Cette question interpelle chacun de nous. C’est une des questions que j’ai voulu affronter dans mon livre Dov’è Dio? La fede cristiana al tempo della grande incertezza [Où est Dieu ? La foi chrétienne au temps de la grande incertitude] (paru en italien chez Piemme). Nous savons tous que le monde a changé au point que les solutions du passé ne sont plus nécessairement valables pour répondre aux situations actuelles. Au cours de mes voyages dans le monde entier, j’ai eu la possibilité de rencontrer de nombreuses personnes (de religions et de cultures différentes) qui sont à la recherche d’interlocuteurs pour échanger sur leurs interrogations et leurs inquiétudes quant à l’avenir, et qui se demandent d’où partir. La situation dans laquelle nous sommes peut être une grande occasion, comme nous le rappelle Hannah Arendt : « Une crise nous oblige à revenir aux questions elles-mêmes et requiert de nous des réponses, nouvelles ou anciennes, mais en tout cas des jugements directs ».
Quelle contribution le christianisme peut-il apporter ? Avant tout, il peut favoriser la présence d’espaces de liberté dans lesquels partager des expériences différentes de la vie. Il y a peu de temps, un homme politique de gauche nous disait : « Je ferai tout pour que vous puissiez continuer à exister, avec vos différences, parce que c’est le seul lieu où je me sens aimé ». Et un terroriste repenti nous demandait : « Permettez-moi de rester avec vous car, pour la première fois dans ma vie, la possibilité du Mystère s’est ouverte pour moi ». Qu’ont vu ces deux personnes non croyantes, pour ressentir le désir de passer du temps avec des chrétiens ?
La possibilité pour les chrétiens de contribuer de façon originale à sortir de la confusion dépend du témoignage de la foi dans sa véritable nature. Pas un jour ne passe sans que le pape François nous le rappelle, par ses gestes comme par ses paroles. C’est pourquoi il cite souvent une phrase de son prédécesseur : « À l’origine du fait d’être chrétien, il n’y a pas une décision éthique ou une grande idée, mais la rencontre avec un évènement, avec une Personne, qui donne à la vie un nouvel horizon et par là son orientation décisive » (Benoît XVI).

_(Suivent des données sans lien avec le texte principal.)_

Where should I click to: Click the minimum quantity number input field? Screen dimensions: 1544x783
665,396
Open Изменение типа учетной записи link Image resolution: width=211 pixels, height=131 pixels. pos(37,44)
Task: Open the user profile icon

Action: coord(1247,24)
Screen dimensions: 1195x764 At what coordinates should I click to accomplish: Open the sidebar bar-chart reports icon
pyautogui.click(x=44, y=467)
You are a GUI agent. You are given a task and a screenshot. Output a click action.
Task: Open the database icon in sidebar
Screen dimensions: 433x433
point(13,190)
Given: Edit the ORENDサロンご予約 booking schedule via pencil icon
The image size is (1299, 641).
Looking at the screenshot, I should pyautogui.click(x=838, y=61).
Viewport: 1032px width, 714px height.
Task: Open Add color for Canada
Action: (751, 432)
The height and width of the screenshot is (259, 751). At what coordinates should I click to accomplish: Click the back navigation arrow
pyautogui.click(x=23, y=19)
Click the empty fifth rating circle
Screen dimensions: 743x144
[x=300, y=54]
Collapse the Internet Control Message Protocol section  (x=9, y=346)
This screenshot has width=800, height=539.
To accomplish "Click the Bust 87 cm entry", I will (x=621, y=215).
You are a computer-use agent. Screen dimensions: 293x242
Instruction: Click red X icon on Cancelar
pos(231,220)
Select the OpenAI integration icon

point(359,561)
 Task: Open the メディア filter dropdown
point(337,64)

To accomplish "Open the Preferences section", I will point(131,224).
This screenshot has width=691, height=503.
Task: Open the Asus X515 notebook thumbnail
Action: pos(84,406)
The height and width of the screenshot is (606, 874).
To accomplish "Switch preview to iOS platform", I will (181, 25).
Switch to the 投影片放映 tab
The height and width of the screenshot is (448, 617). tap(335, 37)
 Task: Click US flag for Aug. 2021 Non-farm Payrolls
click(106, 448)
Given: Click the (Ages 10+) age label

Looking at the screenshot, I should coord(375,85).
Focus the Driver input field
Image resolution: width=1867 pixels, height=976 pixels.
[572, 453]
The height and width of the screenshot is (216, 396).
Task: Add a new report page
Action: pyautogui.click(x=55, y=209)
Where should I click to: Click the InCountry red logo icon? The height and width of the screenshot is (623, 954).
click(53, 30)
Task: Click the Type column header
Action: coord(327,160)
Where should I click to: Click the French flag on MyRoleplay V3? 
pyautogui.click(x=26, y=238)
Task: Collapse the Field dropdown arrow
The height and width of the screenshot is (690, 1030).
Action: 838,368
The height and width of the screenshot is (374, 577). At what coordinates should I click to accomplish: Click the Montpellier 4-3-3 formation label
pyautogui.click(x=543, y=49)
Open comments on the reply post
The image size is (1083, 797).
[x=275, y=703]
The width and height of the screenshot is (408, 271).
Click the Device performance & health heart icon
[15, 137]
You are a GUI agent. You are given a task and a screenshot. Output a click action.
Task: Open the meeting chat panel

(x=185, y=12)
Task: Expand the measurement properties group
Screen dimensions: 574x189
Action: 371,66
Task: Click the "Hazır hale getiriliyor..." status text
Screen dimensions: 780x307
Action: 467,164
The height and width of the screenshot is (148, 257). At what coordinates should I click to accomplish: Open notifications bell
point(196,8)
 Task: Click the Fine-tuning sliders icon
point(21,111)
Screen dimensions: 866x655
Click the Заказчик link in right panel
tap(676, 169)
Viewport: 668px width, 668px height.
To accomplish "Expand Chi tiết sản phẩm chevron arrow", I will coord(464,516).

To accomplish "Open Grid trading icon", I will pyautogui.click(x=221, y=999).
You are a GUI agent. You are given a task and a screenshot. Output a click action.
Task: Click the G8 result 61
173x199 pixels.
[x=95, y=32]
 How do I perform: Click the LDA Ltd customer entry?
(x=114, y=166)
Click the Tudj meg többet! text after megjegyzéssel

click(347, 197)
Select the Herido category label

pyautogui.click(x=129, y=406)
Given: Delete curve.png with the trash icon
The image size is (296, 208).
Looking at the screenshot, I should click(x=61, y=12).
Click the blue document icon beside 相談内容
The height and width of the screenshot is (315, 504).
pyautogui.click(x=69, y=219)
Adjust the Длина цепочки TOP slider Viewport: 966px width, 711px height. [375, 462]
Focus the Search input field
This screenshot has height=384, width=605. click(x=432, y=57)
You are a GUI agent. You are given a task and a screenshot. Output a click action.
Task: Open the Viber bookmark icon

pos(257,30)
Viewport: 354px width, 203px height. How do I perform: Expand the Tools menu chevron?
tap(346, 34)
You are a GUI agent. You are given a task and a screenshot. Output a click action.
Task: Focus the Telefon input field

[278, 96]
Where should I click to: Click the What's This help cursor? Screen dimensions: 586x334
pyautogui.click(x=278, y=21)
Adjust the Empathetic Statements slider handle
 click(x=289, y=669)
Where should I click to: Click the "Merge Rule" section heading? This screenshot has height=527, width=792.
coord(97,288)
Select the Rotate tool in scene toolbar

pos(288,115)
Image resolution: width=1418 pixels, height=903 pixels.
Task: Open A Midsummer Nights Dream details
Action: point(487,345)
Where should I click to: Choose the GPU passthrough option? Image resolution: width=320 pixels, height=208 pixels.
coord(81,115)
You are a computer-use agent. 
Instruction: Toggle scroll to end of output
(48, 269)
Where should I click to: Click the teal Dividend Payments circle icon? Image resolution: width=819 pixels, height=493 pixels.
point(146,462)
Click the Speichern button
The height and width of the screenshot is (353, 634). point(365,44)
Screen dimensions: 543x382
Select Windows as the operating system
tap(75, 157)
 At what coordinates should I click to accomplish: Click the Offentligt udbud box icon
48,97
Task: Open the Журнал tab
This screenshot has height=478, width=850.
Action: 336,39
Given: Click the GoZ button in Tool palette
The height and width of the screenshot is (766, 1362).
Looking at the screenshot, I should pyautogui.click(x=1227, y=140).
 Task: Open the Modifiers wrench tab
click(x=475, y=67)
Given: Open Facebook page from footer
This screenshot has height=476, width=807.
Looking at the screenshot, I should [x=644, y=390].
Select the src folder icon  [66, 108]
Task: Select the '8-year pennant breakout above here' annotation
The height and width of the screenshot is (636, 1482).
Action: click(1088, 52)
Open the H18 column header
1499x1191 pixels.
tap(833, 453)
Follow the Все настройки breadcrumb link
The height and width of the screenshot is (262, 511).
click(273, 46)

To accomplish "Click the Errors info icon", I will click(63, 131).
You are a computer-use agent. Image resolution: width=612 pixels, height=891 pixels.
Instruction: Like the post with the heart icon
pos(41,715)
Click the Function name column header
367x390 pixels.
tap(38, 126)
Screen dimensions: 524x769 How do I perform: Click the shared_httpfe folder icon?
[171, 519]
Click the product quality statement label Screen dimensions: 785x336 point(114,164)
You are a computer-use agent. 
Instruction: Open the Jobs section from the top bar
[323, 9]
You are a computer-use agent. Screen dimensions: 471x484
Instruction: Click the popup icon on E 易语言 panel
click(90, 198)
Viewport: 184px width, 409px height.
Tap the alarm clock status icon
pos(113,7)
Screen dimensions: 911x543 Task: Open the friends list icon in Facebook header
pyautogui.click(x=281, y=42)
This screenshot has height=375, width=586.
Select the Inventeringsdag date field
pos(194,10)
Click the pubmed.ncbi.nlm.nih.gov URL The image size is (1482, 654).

Le christianisme n’est pas avant tout une morale ou une doctrine, mais un évènement de vie, l’expérience d’une humanité nouvelle découverte dans les circonstances ordinaires. Dans la société « liquide », précisément dans ce monde que beaucoup ne comprennent plus, il y a des personnes dont la vie suscite une curiosité étrange, au point de fasciner et de provoquer un intérêt nouveau pour quelque chose qui semblait être une relique du passé, quelque chose d’inutile pour la vie : la foi.
Malheureusement, beaucoup ont rencontré, ou rencontrent encore, un christianisme réduit à une série d’interdits ou d’idées abstraites. Qui peut-il intéresser, s’il ne sert pas à affronter la vie « qui coupe les jambes » (C. Pavese) ? Pour cette raison, lorsqu’on rencontre des personnes qui incarnent la foi dans les circonstances quotidiennes, lorsqu’on voit que celle-ci est pertinente pour les exigences de la vie, à ce moment-là on expérimente sa force d’attraction.
Ainsi, ces formes qui étaient vides se remplissent de vie et les valeurs redeviennent réelles et concrètes, quelque chose qui fait vivre. Le christianisme se produit à nouveau, comme lorsque les gens rencontraient Jésus sur les routes de la Galilée. Pourquoi ces personnes ont-elles cru ? « Les gens ont cru à cause de ce que le Christ était. Ils ont cru à cause d’une présence […] avec un visage précis, une présence à la parole dense, donc riche de propositions, de sens » (L. Giussani).

Sans la rencontre avec cette « présence », imprévue et imprévisible, le christianisme n’aurait pas pu toucher la vie des personnes. Il n’aurait pas non plus traversé les siècles pour arriver jusqu’à nous, s’il n’y avait pas eu des hommes et des femmes qui en ont témoigné comme d’une présence réelle, visible et tangible. C’est pourquoi le chrétien regarde plein d’espoir vers l’avenir, avec un regard nouveau qu’aucune confusion et aucun pouvoir ne peuvent obscurcir.